- EXERCISE REQUIREMENTS -
Count the lines in the material below that contain the word "screenshot" and give the number alone.

- LISTED RECORDS -
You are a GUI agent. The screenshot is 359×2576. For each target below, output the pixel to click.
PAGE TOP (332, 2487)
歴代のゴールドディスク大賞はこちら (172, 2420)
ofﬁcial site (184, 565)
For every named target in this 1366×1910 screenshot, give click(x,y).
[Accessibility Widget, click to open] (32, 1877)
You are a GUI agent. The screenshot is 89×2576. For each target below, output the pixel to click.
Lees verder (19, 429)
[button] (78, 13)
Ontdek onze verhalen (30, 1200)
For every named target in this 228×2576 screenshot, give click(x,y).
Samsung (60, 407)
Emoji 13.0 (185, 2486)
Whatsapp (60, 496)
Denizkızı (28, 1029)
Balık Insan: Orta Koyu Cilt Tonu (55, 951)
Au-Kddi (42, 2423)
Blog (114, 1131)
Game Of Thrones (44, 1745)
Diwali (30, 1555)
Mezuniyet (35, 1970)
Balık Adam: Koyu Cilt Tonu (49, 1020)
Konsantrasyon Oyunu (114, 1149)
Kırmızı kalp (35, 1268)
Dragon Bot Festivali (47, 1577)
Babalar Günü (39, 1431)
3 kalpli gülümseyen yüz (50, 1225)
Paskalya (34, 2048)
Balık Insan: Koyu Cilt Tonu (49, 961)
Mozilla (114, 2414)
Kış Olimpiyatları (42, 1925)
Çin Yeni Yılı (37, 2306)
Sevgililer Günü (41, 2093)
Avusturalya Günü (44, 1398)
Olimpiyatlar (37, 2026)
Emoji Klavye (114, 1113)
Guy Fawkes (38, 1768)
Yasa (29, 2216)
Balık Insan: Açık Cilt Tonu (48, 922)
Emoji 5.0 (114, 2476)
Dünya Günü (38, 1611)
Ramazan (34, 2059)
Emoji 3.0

- ANSWER AREA -
4